What is being asked
Pull every line holding the word "computer" from the data below and copy it.
** Opening Data shown block **
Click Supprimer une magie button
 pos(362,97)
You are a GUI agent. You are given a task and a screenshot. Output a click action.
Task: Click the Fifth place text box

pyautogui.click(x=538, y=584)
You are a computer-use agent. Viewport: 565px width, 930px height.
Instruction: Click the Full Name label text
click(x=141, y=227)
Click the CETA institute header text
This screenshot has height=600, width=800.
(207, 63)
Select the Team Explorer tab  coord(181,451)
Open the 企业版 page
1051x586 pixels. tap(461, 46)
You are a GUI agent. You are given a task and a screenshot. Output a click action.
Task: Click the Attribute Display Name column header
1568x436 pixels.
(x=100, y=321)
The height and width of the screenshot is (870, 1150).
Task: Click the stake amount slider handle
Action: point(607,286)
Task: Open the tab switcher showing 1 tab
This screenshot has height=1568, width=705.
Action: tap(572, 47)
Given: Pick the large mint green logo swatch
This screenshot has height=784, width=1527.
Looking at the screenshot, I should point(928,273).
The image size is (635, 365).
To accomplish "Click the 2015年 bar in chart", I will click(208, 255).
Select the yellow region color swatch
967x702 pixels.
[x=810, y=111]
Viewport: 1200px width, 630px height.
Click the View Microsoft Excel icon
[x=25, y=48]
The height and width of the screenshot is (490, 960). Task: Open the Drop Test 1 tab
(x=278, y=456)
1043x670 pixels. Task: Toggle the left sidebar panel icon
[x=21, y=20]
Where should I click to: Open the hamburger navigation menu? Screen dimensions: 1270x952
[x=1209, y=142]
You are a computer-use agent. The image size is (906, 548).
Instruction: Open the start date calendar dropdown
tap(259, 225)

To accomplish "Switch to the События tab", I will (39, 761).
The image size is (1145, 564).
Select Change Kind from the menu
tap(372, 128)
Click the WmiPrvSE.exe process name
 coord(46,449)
** Closing Data shown block **
Result for this exercise
You are a computer-use agent. Viewport: 565px width, 930px height.
You are a computer-use agent. The image size is (906, 548).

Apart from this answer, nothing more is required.